= Chicago Dental Infirmary =

First dental school in Chicago, Illinois

The Chicago Dental Infirmary was the first dental school in Chicago. It only accepted students that already possessed Doctor of Medicine degrees, making it a post-doctorate school. Training consisted of two courses of lectures in dentistry. A year after opening, the school changed its name to the Chicago College of Dental Surgery.

==Background==

In the early part of the 1800s dentistry was perceived to be a mechanical activity requiring only manipulative dexterity to extract an offending tooth.
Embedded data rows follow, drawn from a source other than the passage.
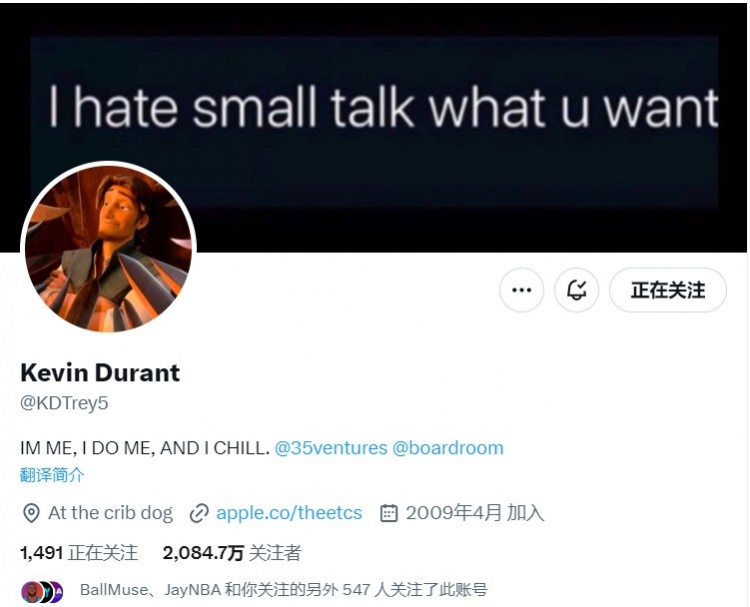Click the Kevin Durant display name
750x607 pixels.
[100, 373]
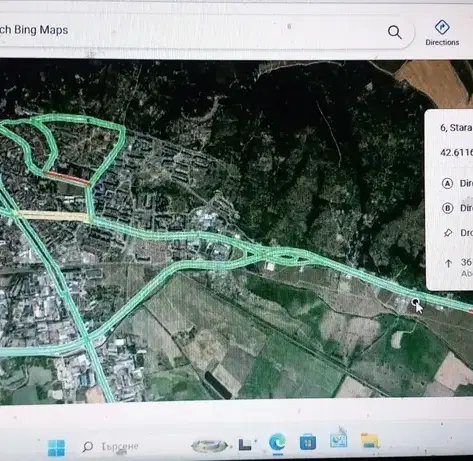The height and width of the screenshot is (461, 473).
Task: Open File Explorer from the taskbar
Action: [x=370, y=440]
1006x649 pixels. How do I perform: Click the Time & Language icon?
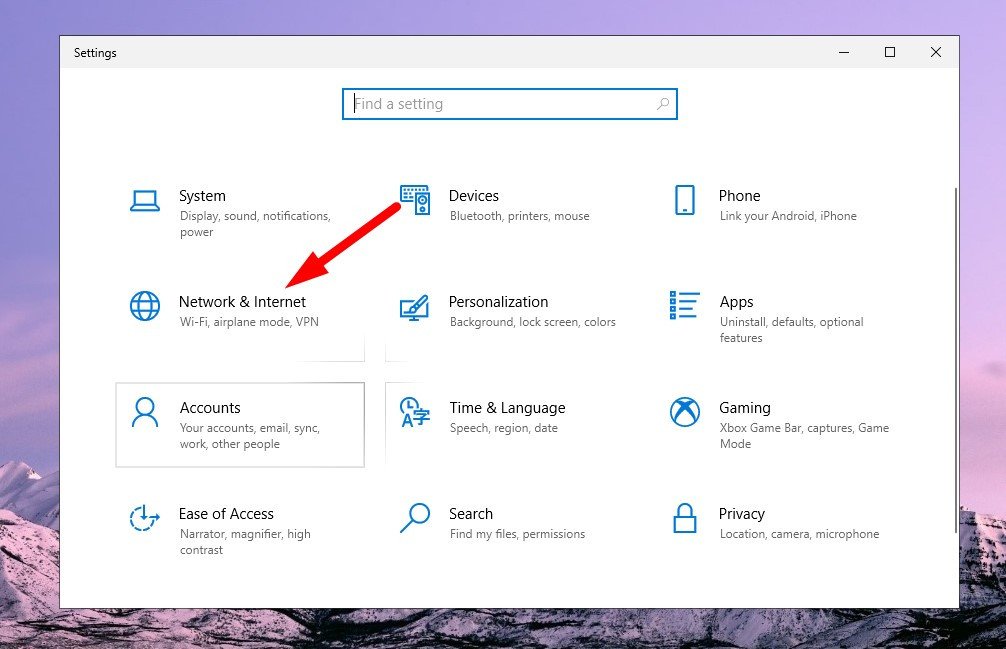[x=415, y=412]
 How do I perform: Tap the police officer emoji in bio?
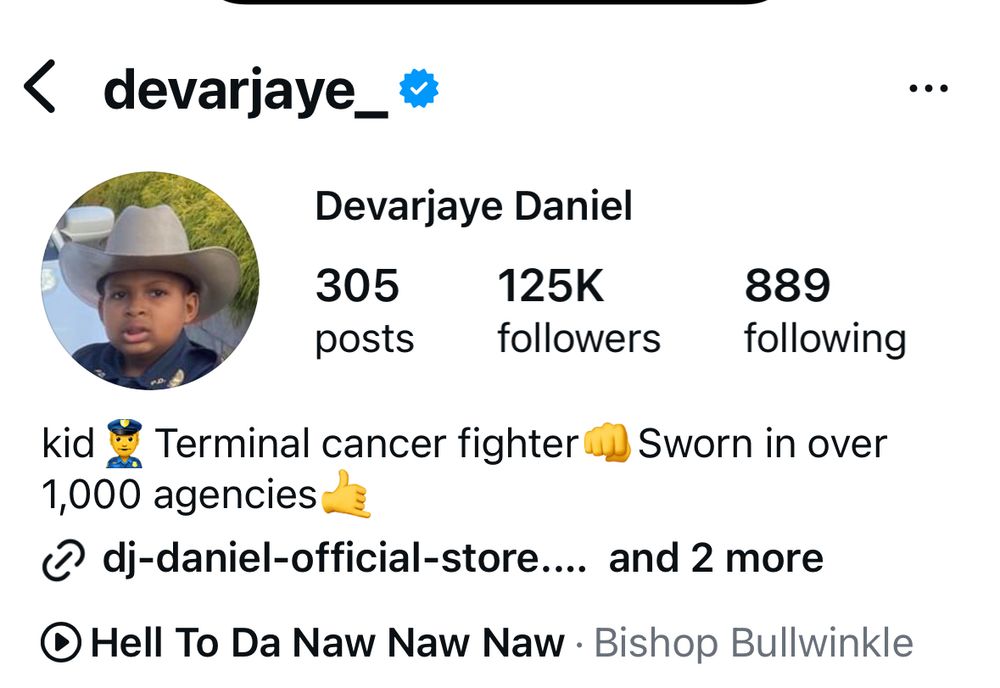pyautogui.click(x=124, y=443)
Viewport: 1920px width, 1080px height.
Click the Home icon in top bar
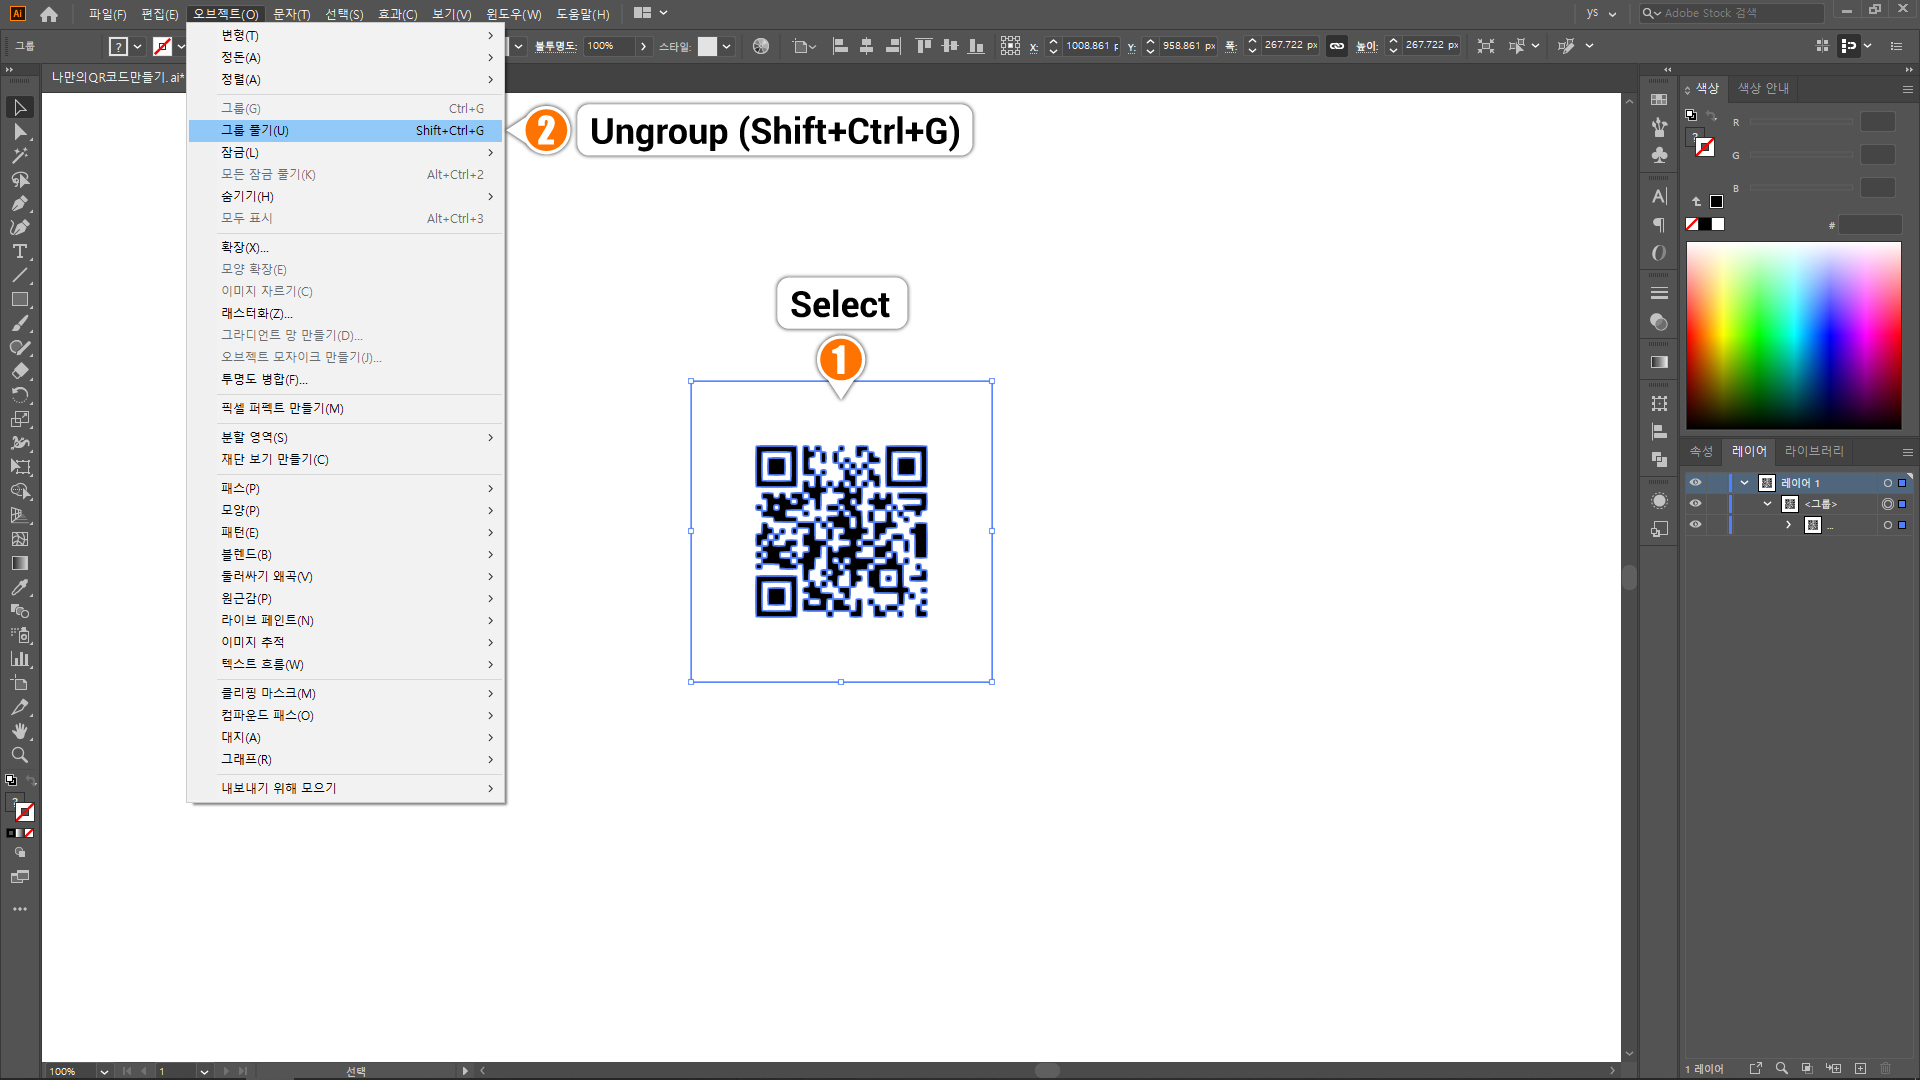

In many cities the role of dentist was the domain of the barber, watchmaker, blacksmith, etc. In the middle of the century dental training had become more formal and there was considerable debate whether dentistry was a separate profession or a part of the medical field. By the end of the 1800s it had been decided that dentistry was a separate profession that included some medical training (basic science and anatomy).

Discussions among the dentists in Chicago about starting a dental school began in the 1860s. On January 26, 1864 staff members of Rush Medical College held the first meetings about founding a dental school, this would be followed by several more meetings over the next 5 years. Rush Medical College decided to start a dental department and on March 12, 1869 a charter was issued to found the Chicago Dental College, but all attempts to put this charter in to operation failed.

In 1875-76 a small number of Chicago dentists (Oliver, Danforth, Henry Palmer Wadsworth and Balney) began providing a series of dentistry related lecture in the evenings, three or four times a week. They were attended by 12 to 15 dentists among them E D Swain, C P Pruyn, R E Koch, J W Wassell, Truman W. Brophy, A W Harlan, Frank H B Gardner and Edmund Noyes. These lectures have been referred to as the beginning of dental education in Chicago.

Rush Medical College, having failed to establish a dental school, appealed to the Chicago Dental Society to look into the matter and in September 1876 a committee was appointed to do so. They concluded that the educational environment at the time was not favorable for organizing a dental school. Another meeting among dentists in 1880 also did not produce a school. In the summer of 1882 the situation had changed and progress was made in establishing Chicago first dental school. On February 20, 1883 a charter was issued for the Chicago Dental Infirmary, Collegiate Department.

==History==

When the Chicago Dental Infirmary opened on March 12, 1883 its initial faculty included G V Black, W L Copeland, W T Belfield, L L McArthur, L P Haskell, Truman W Brophy, Edmund Noyes, and A W Harlan. Generally salaries were not paid for lecture courses as the honor, pleasure and other indirect benefits of an association with an educational institute was considered sufficient compensation.

On June 30, 1884 the school was rechartered and the name changed to Chicago College of Dental Surgery. The school also dropped its requirement that all students already have a Doctor of Medicine degree and changed it to a requirement that students need only be matriculating in such a degree, this eventually lead to the dropping of any medical degree requirement.

==Antecedence==

As the Chicago College of Dental Surgery an affiliation was developed with the Lake Forest University in 1890. This arrangement resulted in the school being referred to as the Lake Forest University Dental Department. This affiliation was dissolved in 1902 and the Chicago College of Dental Surgery operated unaffiliated for a couple of years until it affiliated with Valparaiso University in 1905. In 1918 this affiliation ended when World War I forced Valparaiso University into bankruptcy. The school remained unaffiliated until it merged with the Loyola University Dental School in 1926.